MJ's Egg Casserole. The New York Times

Serves 8-10


  • 4 tablespoons butter, plus extra for buttering pan
  • 1/4 cup unbleached all-purpose flour
  • 1 cup cream
  • 1 cup milk
  • 2 cups shredded sharp Cheddar, lightly packed
  • 1/4 cup chopped fresh flat-leaf parsley
  • 1/4 teaspoon dried marjoram
  • 1/4 teaspoon dried thyme
  • 1/8 teaspoon garlic powder
  • Pinch cayenne
  • 18 hard-boiled eggs, peeled and thinly sliced
  • 450g bacon, cooked, drained of fat and crumbled
  • Toast, for serving


  1. Heat the oven to 180 degrees and butter a 23-by-33-cm baking dish.
  2. In a saucepan, melt the butter over medium heat until it foams. Whisk in the flour until smooth.

• DATA EXCERPT:
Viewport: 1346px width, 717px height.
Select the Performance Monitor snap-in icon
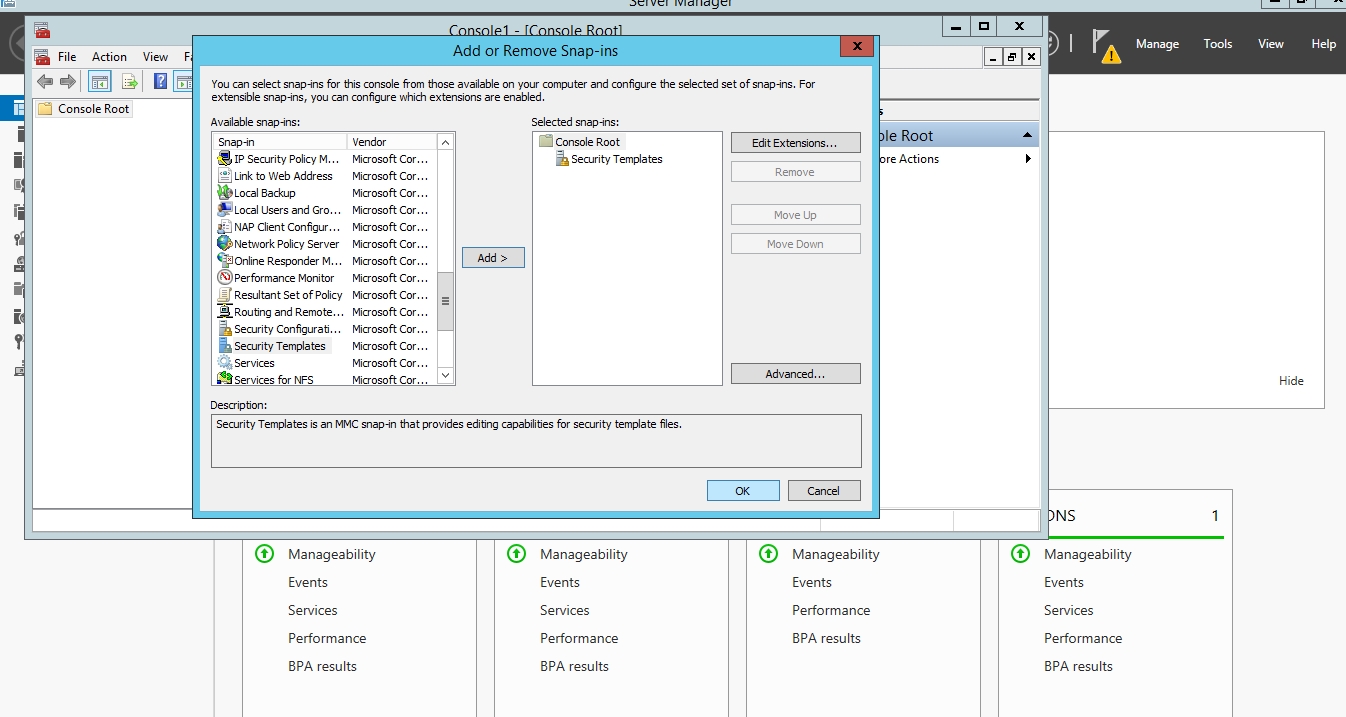pos(225,278)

• AIM OF THE EXERCISE:
Write the rest of the egg casserole recipe, picking up after the step on whisking in the flour.

• WRITTEN ANSWER:
  3. Lower the heat and slowly pour in the cream and milk. 
  4. Heat until steaming, whisking often. 
  5. Add the cheese and whisk until melted. 
  6. Add the parsley, marjoram, thyme, garlic powder and cayenne.
  7. In the prepared dish, make layers of egg slices, bacon and sauce, ending with sauce. 
  8. Cover and bake 40 minutes. 
  9. Let rest 5 to 10 minutes before serving with hot toast.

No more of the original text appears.